Listed entries: Begin

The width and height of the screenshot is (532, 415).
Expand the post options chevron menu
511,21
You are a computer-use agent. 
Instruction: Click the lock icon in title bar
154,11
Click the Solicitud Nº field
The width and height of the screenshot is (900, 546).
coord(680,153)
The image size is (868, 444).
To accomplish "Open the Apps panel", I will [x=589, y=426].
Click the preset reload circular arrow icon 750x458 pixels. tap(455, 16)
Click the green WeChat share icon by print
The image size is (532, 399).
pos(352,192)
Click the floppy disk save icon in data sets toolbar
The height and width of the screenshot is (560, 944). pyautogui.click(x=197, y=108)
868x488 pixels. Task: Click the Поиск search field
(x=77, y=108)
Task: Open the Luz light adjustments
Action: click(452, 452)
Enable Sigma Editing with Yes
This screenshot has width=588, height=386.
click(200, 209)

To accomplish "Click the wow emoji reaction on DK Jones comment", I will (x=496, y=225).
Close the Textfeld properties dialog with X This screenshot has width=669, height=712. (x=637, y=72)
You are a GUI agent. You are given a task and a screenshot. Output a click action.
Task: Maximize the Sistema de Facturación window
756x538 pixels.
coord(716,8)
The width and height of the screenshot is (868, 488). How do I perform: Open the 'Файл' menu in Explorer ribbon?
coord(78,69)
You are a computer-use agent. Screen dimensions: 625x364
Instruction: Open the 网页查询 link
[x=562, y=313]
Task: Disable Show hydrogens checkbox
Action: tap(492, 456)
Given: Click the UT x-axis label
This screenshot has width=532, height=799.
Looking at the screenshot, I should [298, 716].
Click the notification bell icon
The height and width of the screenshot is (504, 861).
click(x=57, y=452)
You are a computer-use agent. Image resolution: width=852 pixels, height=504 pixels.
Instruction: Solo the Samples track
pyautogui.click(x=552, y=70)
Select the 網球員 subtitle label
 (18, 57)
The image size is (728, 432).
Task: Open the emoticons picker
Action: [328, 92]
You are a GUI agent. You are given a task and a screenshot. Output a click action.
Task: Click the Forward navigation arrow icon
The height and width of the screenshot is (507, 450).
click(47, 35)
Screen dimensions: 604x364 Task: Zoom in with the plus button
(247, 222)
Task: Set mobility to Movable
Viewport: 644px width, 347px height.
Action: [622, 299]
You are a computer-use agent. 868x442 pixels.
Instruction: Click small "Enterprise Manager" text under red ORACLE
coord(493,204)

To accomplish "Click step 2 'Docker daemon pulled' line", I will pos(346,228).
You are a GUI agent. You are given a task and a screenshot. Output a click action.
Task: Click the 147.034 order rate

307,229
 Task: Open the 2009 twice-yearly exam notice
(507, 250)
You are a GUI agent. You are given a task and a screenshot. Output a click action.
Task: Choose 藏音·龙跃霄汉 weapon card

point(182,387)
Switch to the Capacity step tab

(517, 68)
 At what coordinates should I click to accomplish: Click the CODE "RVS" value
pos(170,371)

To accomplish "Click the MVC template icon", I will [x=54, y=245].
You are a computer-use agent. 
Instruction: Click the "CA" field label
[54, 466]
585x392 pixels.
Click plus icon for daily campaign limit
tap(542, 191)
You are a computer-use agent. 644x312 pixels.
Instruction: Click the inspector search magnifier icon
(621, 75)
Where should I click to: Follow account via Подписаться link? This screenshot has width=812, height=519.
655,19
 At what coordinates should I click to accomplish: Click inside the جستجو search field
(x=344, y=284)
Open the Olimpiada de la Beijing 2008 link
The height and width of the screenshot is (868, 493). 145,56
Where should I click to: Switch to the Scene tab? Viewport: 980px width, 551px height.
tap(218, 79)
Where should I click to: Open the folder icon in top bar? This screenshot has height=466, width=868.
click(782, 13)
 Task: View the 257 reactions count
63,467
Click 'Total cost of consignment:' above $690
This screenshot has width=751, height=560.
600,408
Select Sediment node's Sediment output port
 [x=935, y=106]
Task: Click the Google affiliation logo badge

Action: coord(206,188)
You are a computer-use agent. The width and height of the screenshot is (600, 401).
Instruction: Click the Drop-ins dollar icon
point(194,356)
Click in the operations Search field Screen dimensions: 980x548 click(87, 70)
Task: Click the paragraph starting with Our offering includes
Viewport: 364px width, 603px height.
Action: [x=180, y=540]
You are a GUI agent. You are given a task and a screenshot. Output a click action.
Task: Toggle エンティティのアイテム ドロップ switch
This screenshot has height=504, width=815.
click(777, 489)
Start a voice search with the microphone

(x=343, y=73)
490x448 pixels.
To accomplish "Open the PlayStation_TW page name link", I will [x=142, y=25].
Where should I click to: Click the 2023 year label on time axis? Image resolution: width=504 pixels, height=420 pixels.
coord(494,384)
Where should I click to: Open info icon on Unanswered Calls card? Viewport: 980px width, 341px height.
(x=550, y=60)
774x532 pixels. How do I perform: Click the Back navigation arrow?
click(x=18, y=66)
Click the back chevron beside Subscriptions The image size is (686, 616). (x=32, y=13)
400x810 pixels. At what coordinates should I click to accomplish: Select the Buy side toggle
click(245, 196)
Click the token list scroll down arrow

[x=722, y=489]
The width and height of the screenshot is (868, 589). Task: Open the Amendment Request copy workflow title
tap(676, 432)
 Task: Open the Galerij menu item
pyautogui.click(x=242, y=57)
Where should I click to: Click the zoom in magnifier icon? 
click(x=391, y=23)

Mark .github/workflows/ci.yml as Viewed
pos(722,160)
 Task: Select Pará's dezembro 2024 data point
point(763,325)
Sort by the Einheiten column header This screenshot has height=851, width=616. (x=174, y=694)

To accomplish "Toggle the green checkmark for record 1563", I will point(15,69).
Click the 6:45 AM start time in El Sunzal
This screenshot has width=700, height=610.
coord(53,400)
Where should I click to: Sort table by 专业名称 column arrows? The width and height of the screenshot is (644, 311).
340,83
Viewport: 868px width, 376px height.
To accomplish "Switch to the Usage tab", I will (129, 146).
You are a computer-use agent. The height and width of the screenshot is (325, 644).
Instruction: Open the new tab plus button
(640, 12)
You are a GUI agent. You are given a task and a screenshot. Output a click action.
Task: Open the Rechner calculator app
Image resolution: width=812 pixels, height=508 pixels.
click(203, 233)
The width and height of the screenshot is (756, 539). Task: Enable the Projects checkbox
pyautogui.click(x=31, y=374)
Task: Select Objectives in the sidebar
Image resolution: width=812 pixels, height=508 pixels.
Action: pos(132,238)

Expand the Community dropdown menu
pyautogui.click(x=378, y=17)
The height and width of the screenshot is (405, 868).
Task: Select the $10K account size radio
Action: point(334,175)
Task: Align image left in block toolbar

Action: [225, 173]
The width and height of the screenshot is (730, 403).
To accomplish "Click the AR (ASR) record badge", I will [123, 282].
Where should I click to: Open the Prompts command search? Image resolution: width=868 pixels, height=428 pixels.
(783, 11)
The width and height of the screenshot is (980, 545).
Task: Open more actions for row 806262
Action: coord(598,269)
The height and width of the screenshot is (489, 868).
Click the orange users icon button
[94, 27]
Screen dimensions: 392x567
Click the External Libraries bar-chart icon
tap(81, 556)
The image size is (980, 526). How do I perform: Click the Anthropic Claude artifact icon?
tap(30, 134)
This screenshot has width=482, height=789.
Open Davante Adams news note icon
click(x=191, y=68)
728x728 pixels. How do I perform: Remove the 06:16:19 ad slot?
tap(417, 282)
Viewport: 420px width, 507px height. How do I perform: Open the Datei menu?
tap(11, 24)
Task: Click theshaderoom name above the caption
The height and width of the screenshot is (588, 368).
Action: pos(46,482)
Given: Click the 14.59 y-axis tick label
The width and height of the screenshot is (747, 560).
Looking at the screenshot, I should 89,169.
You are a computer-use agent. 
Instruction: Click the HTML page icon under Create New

Listed entries: End

## What the task requires
The word is "will". Copy every line above where it appears.

## Finished task
To accomplish "Open the Apps panel", I will [x=589, y=426].
To accomplish "Click the wow emoji reaction on DK Jones comment", I will (x=496, y=225).
To accomplish "Click step 2 'Docker daemon pulled' line", I will pos(346,228).
To accomplish "Click the MVC template icon", I will [x=54, y=245].
To accomplish "Open the PlayStation_TW page name link", I will [x=142, y=25].
To accomplish "Toggle the green checkmark for record 1563", I will point(15,69).
To accomplish "Switch to the Usage tab", I will (129, 146).
To accomplish "Click the AR (ASR) record badge", I will [123, 282].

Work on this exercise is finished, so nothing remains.